Although I have never struggled with any weight problems myself, my father has for as long as I can remember. A light-hearted, hard-working family man, my dad has eaten what commercials and billboards had sold him as the quick, tasty, cheap meal for his time-constrained adult life---and it has left its mark.

He's obese.

His blood pressure is through the roof and he has sleep apnea leaving little respite from his already tiring life. To help, I've been making him the healthier meals his body needs so that time isn't a factor in his choice of food anymore. As of late, he had been sleeping more soundly and even appearing more chipper with his eating the little boxed chicken or fish salads I pack him. So, it goes without saying that I felt pretty helpless as I watched my father chomp on a loaded ball park hot dog and fries--- only to find him hours later awake and watching T.V. groggily in the middle of the night despite his having work that morning.

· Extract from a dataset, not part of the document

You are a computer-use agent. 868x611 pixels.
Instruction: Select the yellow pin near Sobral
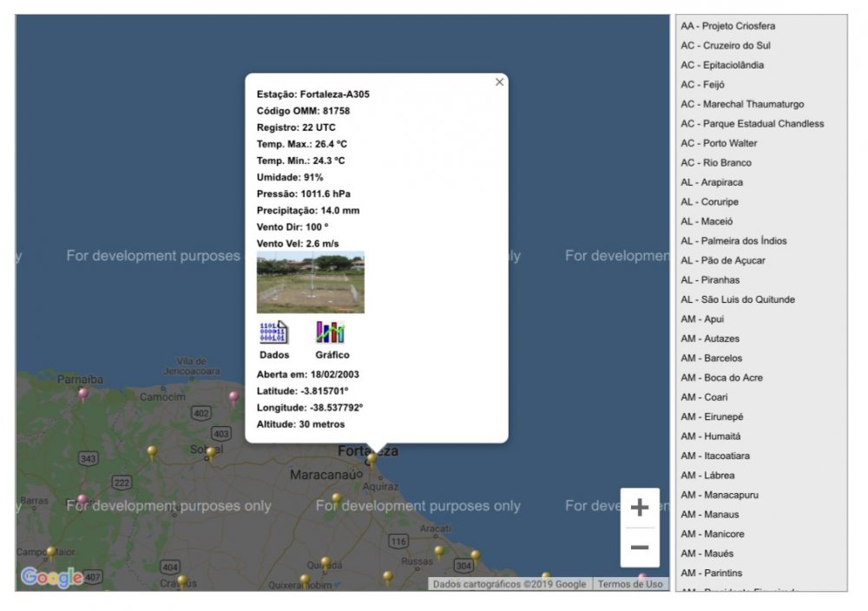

To prevent what I didn't know as inevitable at the time, I had searched every menu of each stand for a meal nutritious and filling for my father. To my dismay, I came back with nothing. No matter the restaurant, whether it be Chick-fil-a or Chickie's and Pete's, the menus displayed meal options barely enough to count on your right hand while the drink menus read like a short story. Perhaps, then-- I thought to myself--- the popcorn could be better. Unbuttered and lightly-salted popcorn can be a filling, whole-grain, and low-calorie snack but alas, what we purchased was hidden in a box with no nutrition label and tasted heavily of additives (I think I even tasted a bit of hidden sugar, but I can't be sure because the nutritional information is basically impossible to find).

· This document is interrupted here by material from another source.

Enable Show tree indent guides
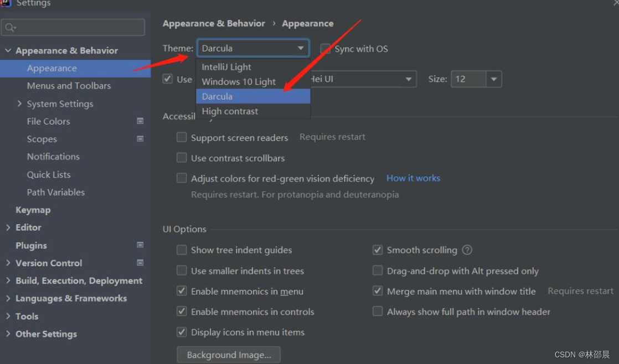click(182, 250)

While writing this article, I had scoured the Citizen Bank Park website for nutritional information on the choices offered to patrons. While the Advanced Suite Menu has a bountiful assortment of healthy options for whomever was to order catering in their suite, the regular-paying fans are given basically zilch in terms of nutritional information. Sure, the calories are listed beside the menu options (at least the food items are), but even if one gets a low calorie meal, it's still some form of fried-fiasco bound to leave them hungry and cause them to buy some other "low calorie option"; making them destined to consume the same if not more calories. Of course, especially disciplined patrons could simply not buy another food item, but I think we can all agree no one wants to be hungry on a night when they came out and spent money to have fun.

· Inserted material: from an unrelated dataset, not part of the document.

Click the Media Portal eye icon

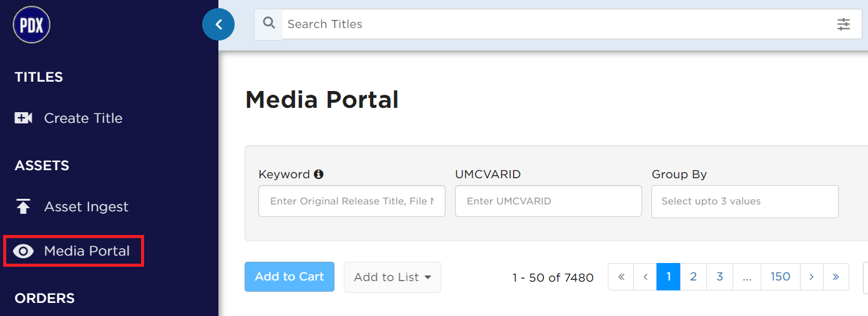(24, 251)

In a time where the obesity crisis is dealing some serious damage to the health of people from all walks of life and even fast food restaurants are striving to offer healthier options to whomever may stumble through their "golden arches," I think it's absolutely imperative that ball parks, specifically Citizens Bank Park, gets its act together and gives its regular-paying patrons filling and nutritionally beneficial food options; not just for my father's sake, but for other people just like him who are caught in this chaos that is the american diet.